START Supplied material

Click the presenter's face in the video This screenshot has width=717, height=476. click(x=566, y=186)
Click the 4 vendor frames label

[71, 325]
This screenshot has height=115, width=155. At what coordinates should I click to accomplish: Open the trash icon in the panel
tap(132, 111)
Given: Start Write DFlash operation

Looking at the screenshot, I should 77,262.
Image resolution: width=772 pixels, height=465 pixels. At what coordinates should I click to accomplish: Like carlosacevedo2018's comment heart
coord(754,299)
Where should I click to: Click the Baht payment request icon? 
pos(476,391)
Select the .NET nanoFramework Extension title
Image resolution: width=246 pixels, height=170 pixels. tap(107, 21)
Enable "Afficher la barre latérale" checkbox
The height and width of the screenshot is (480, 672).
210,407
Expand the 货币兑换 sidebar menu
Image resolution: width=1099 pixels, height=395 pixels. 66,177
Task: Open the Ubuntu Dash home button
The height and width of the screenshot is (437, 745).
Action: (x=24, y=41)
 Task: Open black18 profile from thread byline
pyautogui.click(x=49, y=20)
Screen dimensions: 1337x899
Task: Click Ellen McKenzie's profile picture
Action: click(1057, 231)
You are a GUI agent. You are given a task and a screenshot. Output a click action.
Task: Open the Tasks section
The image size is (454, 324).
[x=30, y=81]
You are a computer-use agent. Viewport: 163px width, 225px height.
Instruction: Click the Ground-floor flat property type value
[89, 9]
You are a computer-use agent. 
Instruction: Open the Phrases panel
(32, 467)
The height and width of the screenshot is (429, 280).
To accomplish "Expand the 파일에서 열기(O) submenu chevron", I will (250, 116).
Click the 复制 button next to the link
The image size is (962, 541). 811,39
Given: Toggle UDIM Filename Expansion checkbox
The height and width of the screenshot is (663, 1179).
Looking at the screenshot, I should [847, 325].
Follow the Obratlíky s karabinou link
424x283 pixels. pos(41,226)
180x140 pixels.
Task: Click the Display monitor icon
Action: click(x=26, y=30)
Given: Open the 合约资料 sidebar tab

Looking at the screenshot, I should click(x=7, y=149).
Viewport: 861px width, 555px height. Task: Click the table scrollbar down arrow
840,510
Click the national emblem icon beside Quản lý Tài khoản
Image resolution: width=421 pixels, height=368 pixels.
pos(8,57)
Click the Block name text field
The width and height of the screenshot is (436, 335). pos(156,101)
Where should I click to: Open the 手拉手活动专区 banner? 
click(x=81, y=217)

END Supplied material

**Task goal**
Retype exactly, and only, the lines above from the one where "You are a computer-use agent. Viewport: 163px" occurs up to and including the one where "Given: Toggle UDIM" occurs.

**Response area**
You are a computer-use agent. Viewport: 163px width, 225px height.
Instruction: Click the Ground-floor flat property type value
[89, 9]
You are a computer-use agent. 
Instruction: Open the Phrases panel
(32, 467)
The height and width of the screenshot is (429, 280).
To accomplish "Expand the 파일에서 열기(O) submenu chevron", I will (250, 116).
Click the 复制 button next to the link
The image size is (962, 541). 811,39
Given: Toggle UDIM Filename Expansion checkbox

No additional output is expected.